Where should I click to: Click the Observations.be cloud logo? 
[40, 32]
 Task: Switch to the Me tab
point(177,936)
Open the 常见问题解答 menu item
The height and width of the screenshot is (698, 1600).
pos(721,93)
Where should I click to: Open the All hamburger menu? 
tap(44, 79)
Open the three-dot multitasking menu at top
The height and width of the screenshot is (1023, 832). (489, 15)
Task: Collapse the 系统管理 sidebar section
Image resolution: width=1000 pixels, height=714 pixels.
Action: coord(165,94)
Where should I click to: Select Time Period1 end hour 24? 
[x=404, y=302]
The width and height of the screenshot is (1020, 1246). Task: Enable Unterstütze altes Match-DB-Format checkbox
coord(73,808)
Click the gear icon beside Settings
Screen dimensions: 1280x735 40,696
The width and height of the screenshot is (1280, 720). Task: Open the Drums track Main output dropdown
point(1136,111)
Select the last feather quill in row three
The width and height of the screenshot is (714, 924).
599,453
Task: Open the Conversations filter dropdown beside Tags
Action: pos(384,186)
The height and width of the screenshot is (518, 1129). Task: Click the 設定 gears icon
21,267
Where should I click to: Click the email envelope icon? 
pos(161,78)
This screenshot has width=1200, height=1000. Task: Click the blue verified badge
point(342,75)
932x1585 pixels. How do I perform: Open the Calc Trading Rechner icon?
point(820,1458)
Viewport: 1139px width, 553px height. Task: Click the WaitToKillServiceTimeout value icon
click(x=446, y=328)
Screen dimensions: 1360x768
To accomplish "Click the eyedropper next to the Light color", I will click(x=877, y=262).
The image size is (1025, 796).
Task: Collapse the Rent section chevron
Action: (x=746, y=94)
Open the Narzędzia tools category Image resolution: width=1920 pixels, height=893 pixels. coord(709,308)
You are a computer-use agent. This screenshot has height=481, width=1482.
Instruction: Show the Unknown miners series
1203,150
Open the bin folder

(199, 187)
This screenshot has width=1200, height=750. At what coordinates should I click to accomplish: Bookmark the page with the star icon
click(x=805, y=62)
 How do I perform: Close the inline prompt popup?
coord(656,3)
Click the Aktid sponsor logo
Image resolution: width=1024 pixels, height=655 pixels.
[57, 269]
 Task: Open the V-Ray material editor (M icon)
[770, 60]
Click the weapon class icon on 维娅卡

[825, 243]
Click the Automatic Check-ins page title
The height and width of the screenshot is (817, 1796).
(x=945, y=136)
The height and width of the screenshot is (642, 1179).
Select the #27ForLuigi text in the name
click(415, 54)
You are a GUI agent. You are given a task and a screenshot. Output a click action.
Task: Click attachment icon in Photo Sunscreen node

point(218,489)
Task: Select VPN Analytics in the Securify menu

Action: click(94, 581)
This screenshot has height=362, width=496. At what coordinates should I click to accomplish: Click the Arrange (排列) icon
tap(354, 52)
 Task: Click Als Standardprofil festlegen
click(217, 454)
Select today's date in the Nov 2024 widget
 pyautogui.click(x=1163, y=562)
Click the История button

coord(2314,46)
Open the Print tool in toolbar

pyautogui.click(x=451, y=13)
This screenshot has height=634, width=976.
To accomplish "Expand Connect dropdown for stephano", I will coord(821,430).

TASK DETAILS —
Reproduce every line above that contains the string "agent".

WRITTEN SOLUTION —
You are a computer-use agent. This screenshot has height=481, width=1482.
You are a GUI agent. You are given a task and a screenshot. Output a click action.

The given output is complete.